Music Review: We Are
We Are is the powerful new album from pianist/singer Jon Batiste, his first full-length studio album since
Hollywood Africans in 2018. These 13 songs optimistically celebrate the deep strength of community while delving into current social problems like racial inequity.
The album’s title recalls the We Are Peaceful Protest and March with Music in New York City on June 6, 2020, that Batiste helped organize to confront police brutality following the police murders of Ahmaud Arbery, Breonna Taylor, and George Floyd.
Batiste wrote in press announcements for We Are, “This is our response to the deep-rooted systemic injustice we have yet to fix, a fact made abundantly clear by the public execution of another black person.”

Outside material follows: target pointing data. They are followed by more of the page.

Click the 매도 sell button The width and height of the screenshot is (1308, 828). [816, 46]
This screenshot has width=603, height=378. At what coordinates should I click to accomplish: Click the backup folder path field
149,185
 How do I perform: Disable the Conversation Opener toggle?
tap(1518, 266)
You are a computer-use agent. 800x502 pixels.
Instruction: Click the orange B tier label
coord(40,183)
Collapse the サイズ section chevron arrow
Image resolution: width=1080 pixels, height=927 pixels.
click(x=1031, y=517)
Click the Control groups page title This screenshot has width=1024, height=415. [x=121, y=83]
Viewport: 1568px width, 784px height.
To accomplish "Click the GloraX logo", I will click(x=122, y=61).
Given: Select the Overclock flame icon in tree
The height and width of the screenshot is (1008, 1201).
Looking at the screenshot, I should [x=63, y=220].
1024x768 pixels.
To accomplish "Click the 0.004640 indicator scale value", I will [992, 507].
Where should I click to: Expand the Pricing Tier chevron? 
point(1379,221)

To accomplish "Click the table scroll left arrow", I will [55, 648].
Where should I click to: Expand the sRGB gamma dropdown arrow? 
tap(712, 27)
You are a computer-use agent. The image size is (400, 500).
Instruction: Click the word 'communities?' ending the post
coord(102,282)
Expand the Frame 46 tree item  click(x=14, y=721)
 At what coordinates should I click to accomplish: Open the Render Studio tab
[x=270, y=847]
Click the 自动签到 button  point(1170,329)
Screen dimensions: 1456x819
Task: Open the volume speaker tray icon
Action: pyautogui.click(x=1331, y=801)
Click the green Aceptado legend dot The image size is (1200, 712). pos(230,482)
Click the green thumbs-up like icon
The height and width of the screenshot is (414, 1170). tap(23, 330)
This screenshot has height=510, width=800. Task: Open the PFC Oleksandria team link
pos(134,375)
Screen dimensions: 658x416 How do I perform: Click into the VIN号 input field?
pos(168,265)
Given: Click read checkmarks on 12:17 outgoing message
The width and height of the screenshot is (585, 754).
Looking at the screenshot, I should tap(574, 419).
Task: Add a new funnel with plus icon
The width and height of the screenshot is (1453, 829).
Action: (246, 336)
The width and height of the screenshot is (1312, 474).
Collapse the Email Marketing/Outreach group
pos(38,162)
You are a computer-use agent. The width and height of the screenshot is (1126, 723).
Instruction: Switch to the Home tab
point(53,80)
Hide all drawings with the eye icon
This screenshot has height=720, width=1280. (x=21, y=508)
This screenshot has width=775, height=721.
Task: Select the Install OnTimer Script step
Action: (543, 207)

We Are continues Batiste’s tradition of music that is playful and unpredictable; his band Stay Human recorded its 2011 album MY N.Y. entirely on New York City subway trains. Batiste, born in Louisiana, has been nominated for three Grammys, including Best New Age Album for his 2020 collaboration with Cory Wong titled Meditations.
While grounded in soul, gospel, and hip-hop, We Are is contemporary and for this moment. Batiste’s tasty jazz piano is icing on the cake. “Tell the Truth” and “Freedom” are full of the get-up-and-groove ingredients that gave James Brown his mojo. “I Need You” is reminiscent of the playful abandon of Pharrell Williams’ 2013 hit “Happy,” while “WACHUTALKINBOUT” is a vocal whirlwind reflecting on recent years of turmoil and potential.
The title song is uplifting and features the voices of Batiste’s grandfather and nephews as well as the marching band from the high school Batiste attended in New Orleans. “We Are” brings home the timeless, uplifting message that we are the ones we’ve been waiting for.